After Segura’s error Saturday, Girardi appeared at a loss:
“Just catch the ball. ... It has to be they’re just not following the ball in their glove. Miscommunication? It shouldn’t happen at this level.”
After Segura’s grandstand misplay Sunday, Girardi confronted Segura in the dugout. Segura became agitated, cursed in Girardi’s general direction, and eventually was restrained by third-base coach Dusty Wathan. He was restrained the way a person who doesn’t really want to fight allows himself to be restrained. But still.
Postgame, Girardi offered terse and opaque replies to questions about the incident: “It was a bench ‘conversation,’ meant for the bench.”
Which means Girardi wanted to send a message to the entire bench: These sorts of plays are unacceptable.
Girardi’s mood also made clear that he’s as disgusted as the fans are with the Phillies’ sloppy play.

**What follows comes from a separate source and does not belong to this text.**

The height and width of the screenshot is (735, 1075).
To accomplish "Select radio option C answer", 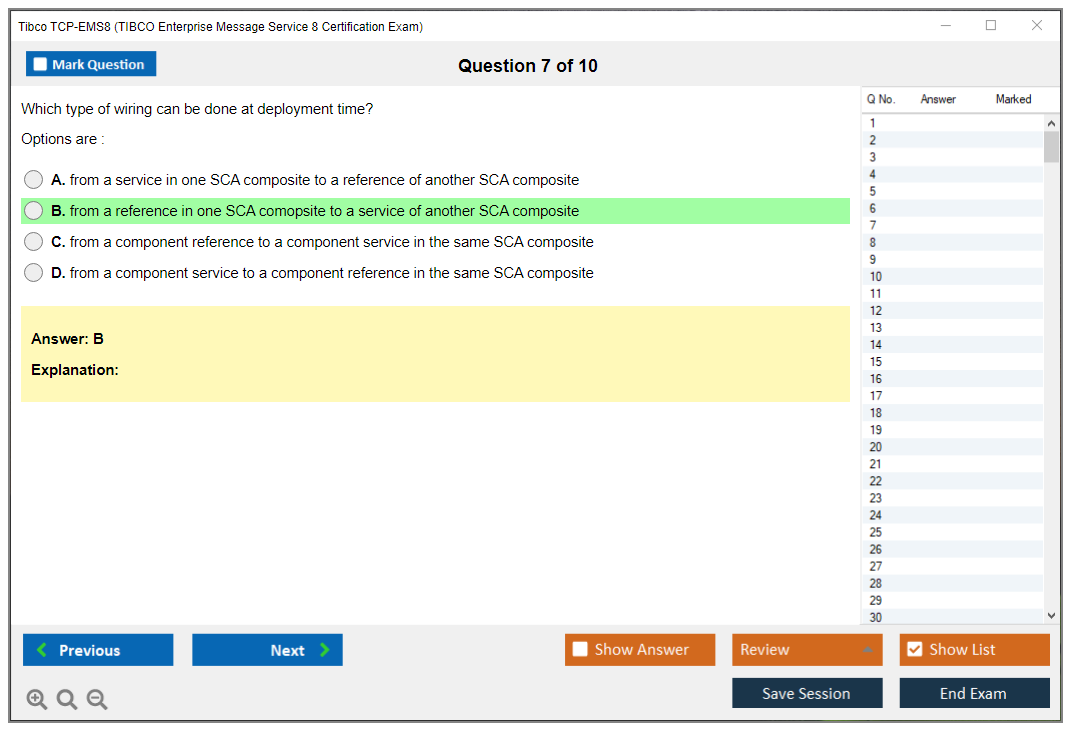I will [x=34, y=242].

This is a refreshing change from Kapler’s act in 2018 and 2019. Kapler never would have confronted a player in the dugout. Afterward, he would have defended Segura’s indifference with some vomitorious regurgitation of New Age gobbledygook.
After all, Kapler let his players play video games during Phillies games.
Kap wasn’t the only softie in Philly.
One of Doug Pederson’s biggest mistakes in his five years as Eagles coach lay in refusing to criticize Carson Wentz when Wentz struggled. Wentz grew ever more entitled, spoiled, and insubordinate, and eventually cost Pederson his job. Look it up, Nick.
Similarly, Brown’s biggest mistake in his seven years as Sixers head coach was embracing the Embiid circus. When Embiid dubbed himself “The Process,” he hijacked the brand that represented the rebuilding effort Brown oversaw — and thereby elevated himself above Brown, above the Sixers’ general managers, and above his teammates. Brown never controlled Embiid. And, so, Embiid never was in proper NBA shape. Embiid often declined to play. Nor did Brown ever control Simmons, a turnover-machine point guard who refused to shoot (granted, that’s still an issue). That’s why Brown was fired after the 2019-20 season.
When Rivers got the job, he warned Embiid this summer that there was a new sheriff in town. Rivers said he told the center, “For us to be great, he’s going to have to be great, and he’s going to have to play as many games as possible that will allow him to be in the playoffs. It goes down to his conditioning and his mental preparation.” Embiid had an MVP season.
Hakstol? He never really said anything in public about any player, or anything, for that matter. We’re not sure he wasn’t a hologram.
Vigneault, meanwhile, is 100% French-Canadian flesh and blood. He ripped Giroux and Voracek about 20 minutes after he hit town in 2019. When he benched Hart in March, he scorched the kid’s “practice habits.”
On Sunday, Girardi joined this club.